申立人は、加古川刑務所において受刑中、反則行為の調査のため昼夜居室処遇を受け、その期間中刑務作業は居室で1人で行い、運動もほとんど1人で、所内の行事への参加もできず、テレビの視聴もできない等の処遇により、他の受刑者と遮断され、時事の報道に接する機会も制限されるなど実質的な隔離状態に置かれた。また、これに対し審査の申請をしたところ、刑事収容施設及び被収容者等の処遇に関する法律154条4項の規定による隔離の措置を執った事実は認められないとして却下の裁決を受けた。しかし、このような実質的な隔離に相当する処遇は法律の規定に基づかない重大な不利益処遇として許されず、また、これが審査の申請の対象にならないとされることは、そのような不利益処遇の救済に必要な適正な手続の保障を欠くものであって、憲法13条、同31条、「市民的及び政治的権利に関する国際規約」(自由権規約)7条及び同規約10条1項に違反する人権侵害に当たるとして、以下のとおり法務大臣及び加古川刑務所に対して勧告した事例。


1 法務大臣宛て

(1)受刑者に対する反則行為の調査のために事実上行われている昼夜居室処遇については、隔離の要件及び期間を制限した同法154条の趣旨を勘案し、その調査目的に照らして必要やむを得ない場合に、あくまで一時的・暫定的なものとして、調査目的との関係で必要最小限度の期間に限定したものでなければならず、その期間中においても、その処遇が実質的な隔離となることがないよう、できる限り、作業、運動、所内行事等に集団処遇を取り入れ、居室内でのテレビの視聴により時事の報道に接する機会も得られるようにすることを、各刑務所長に徹底すること。

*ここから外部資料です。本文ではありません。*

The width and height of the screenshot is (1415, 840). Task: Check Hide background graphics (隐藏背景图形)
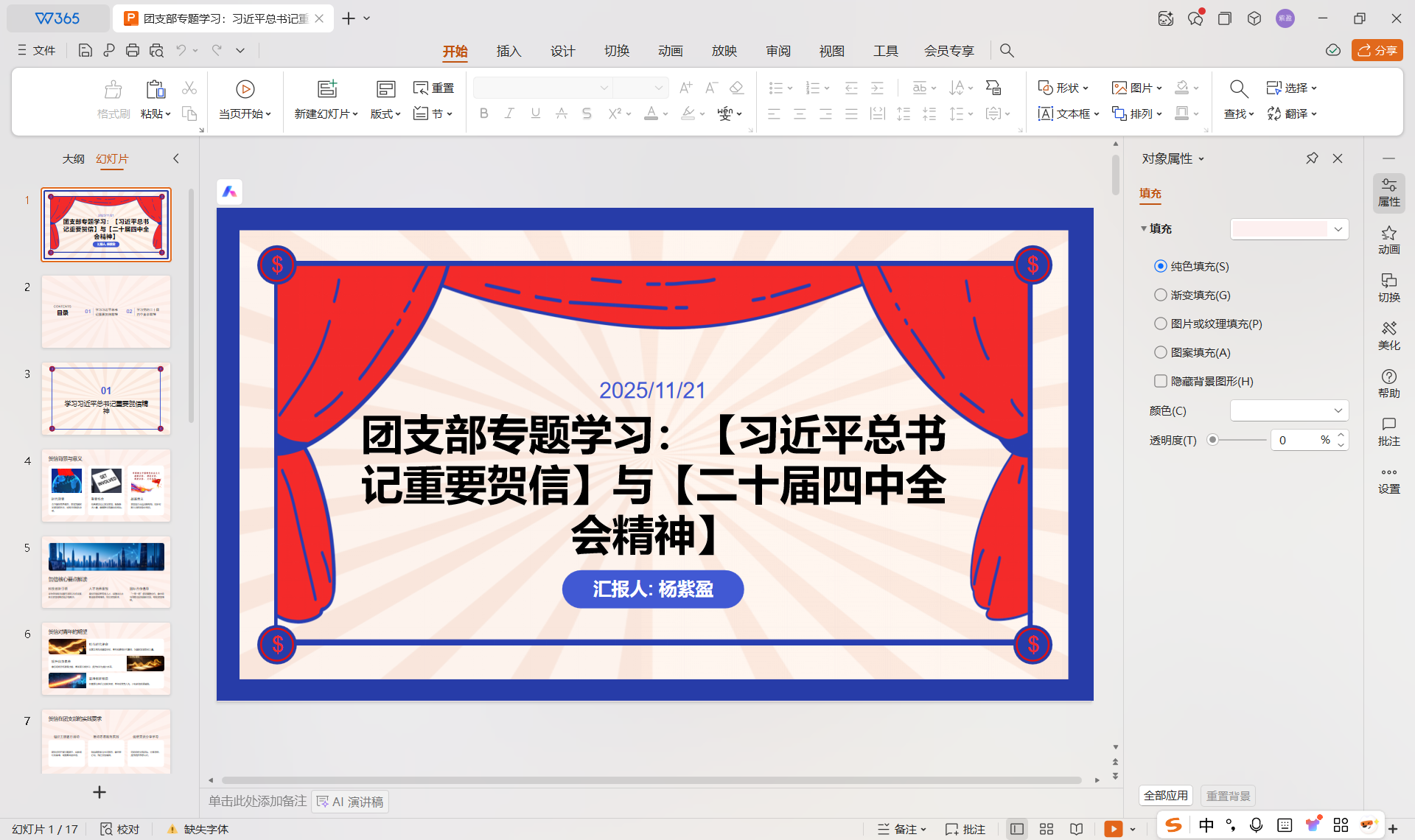coord(1161,381)
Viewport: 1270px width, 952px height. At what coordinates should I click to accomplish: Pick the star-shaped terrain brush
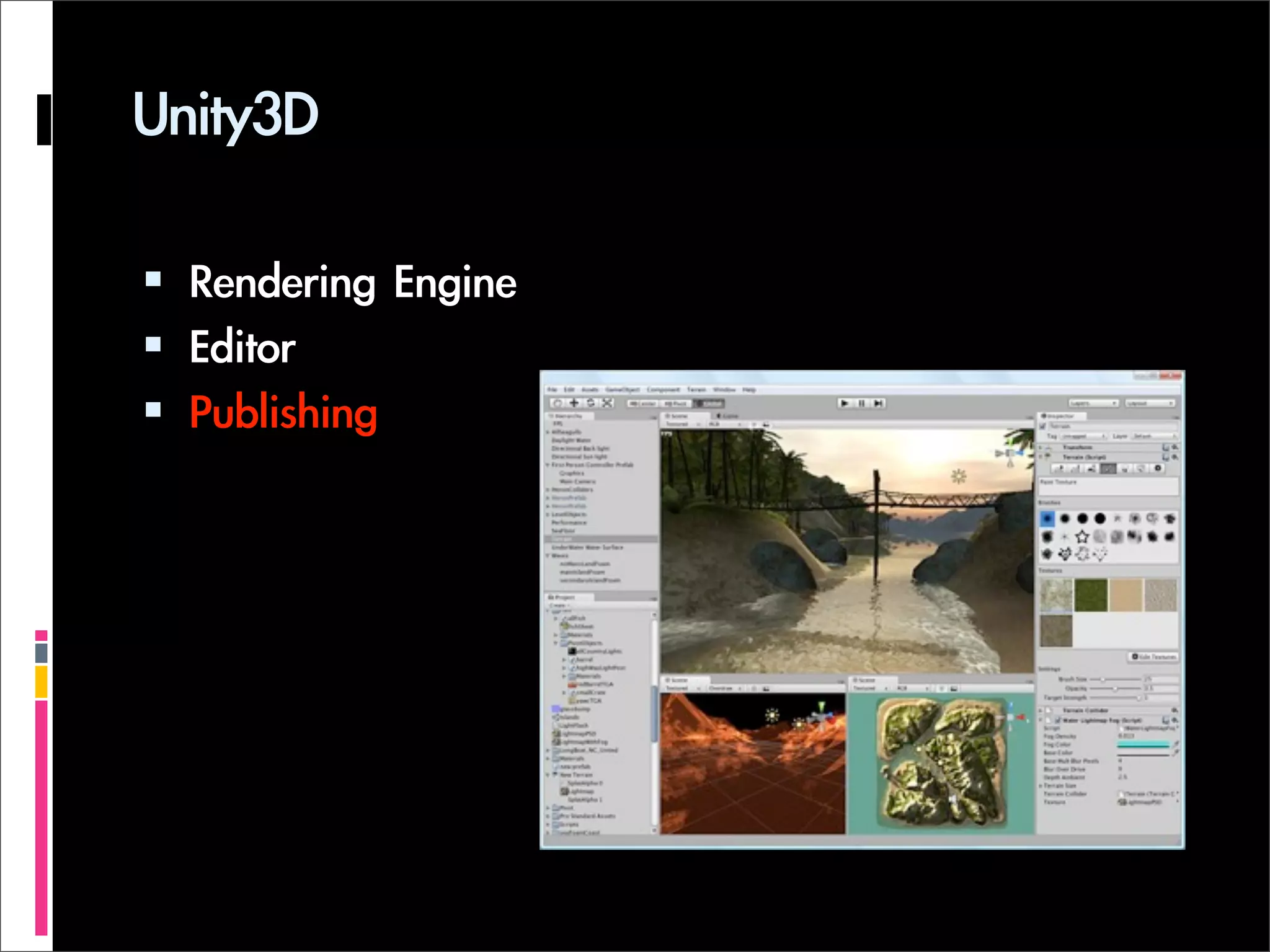[x=1082, y=537]

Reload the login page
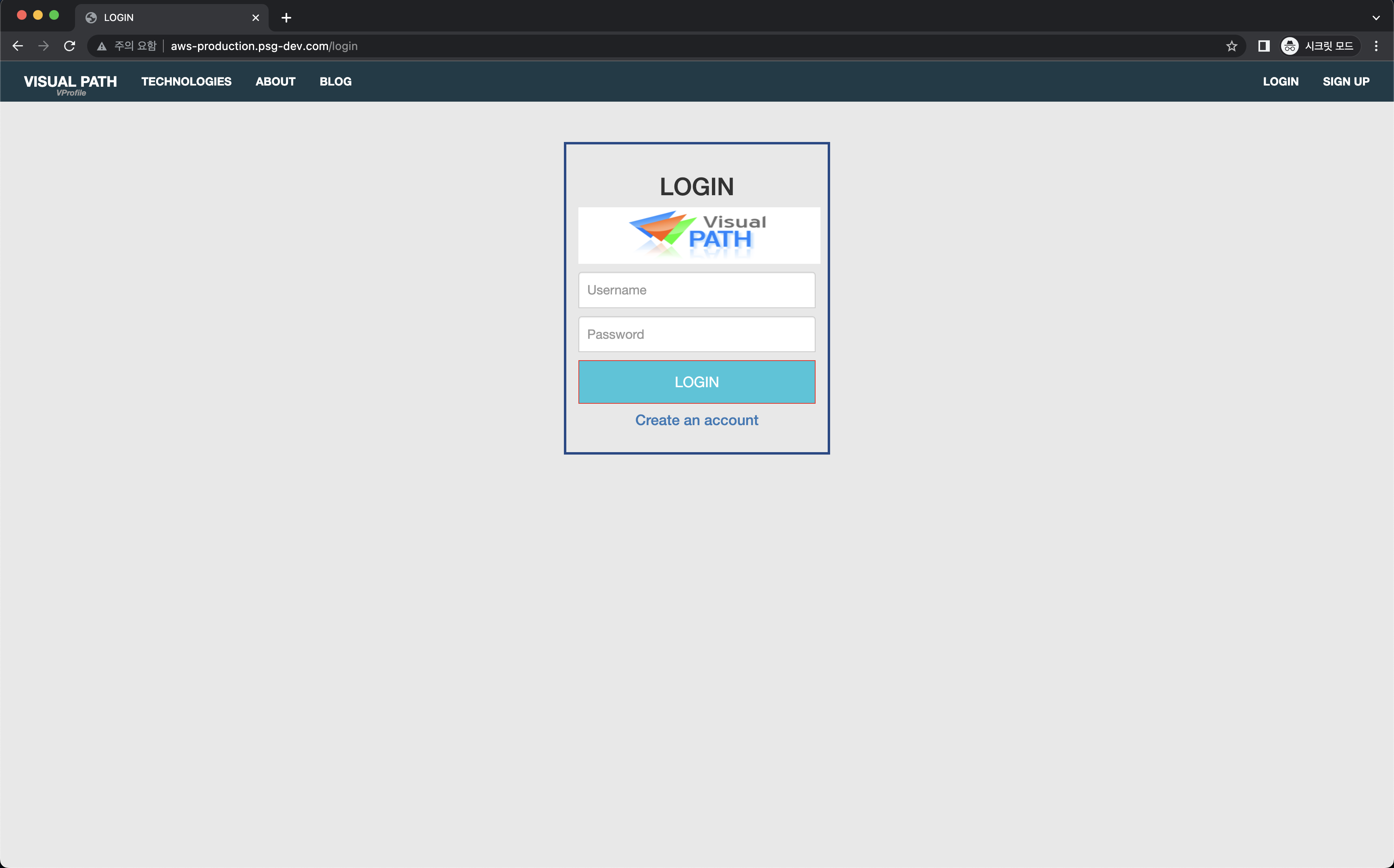(69, 46)

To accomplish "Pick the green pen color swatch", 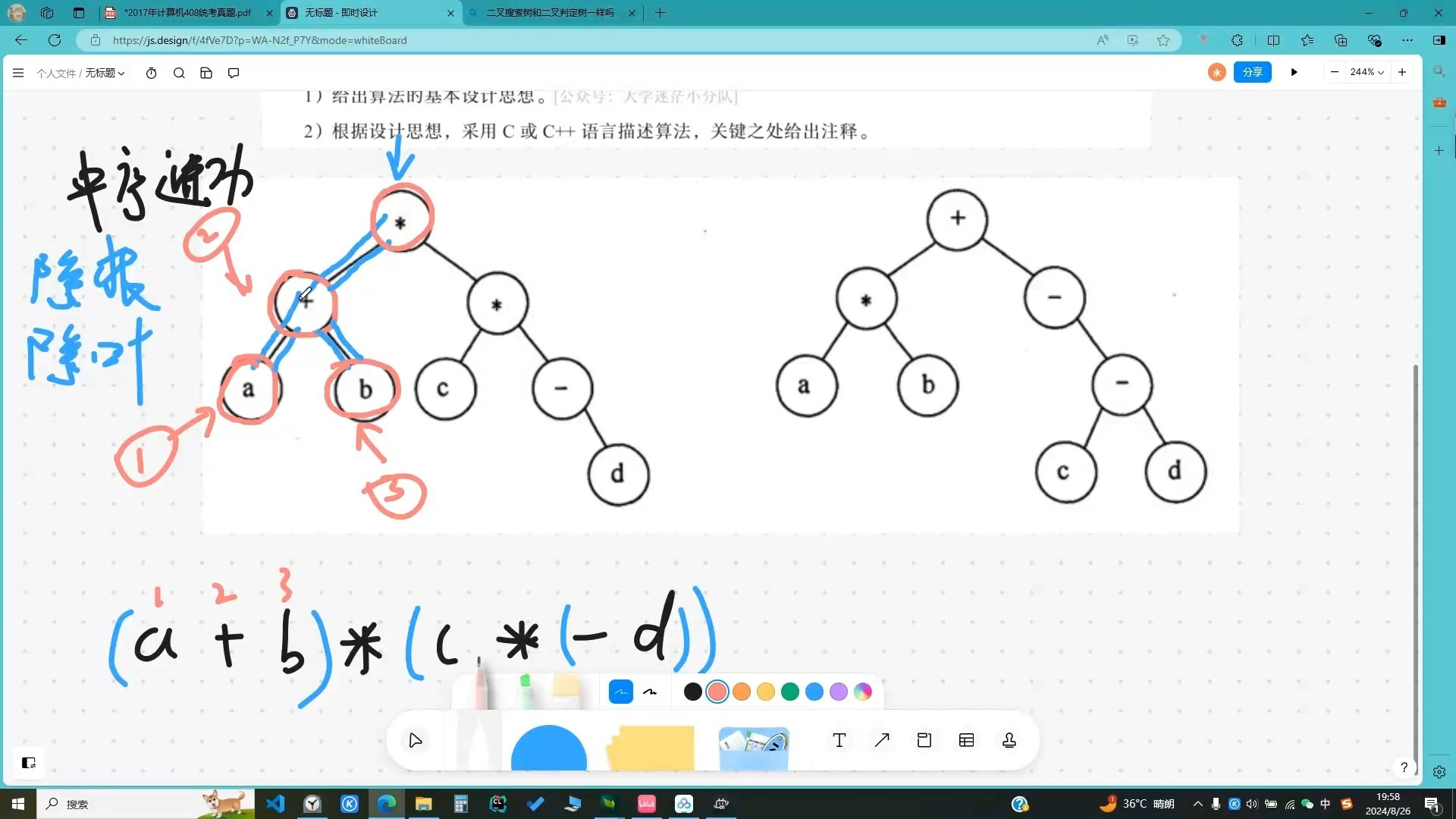I will [789, 692].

(2)反則行為の調査のために昼夜居室処遇が行われた場合に、この処遇を審査の申請の対象とするための所要の措置を講ずること。


2 加古川刑務所宛て

反則行為の調査のための昼夜居室処遇は、隔離の要件及び期間を制限した同法154条の趣旨を勘案し、その調査目的に照らして必要やむを得ない場合に、あくまで一時的・暫定的なものとして、調査目的との関係で必要最小限度の期間に限定したものでなければならず、その期間中においても、その処遇が実質的な隔離となることがないよう、できる限り、作業、運動、所内行事等に集団処遇を取り入れ、居室内でのテレビの視聴により時事の報道に接する機会も得られるようにすること。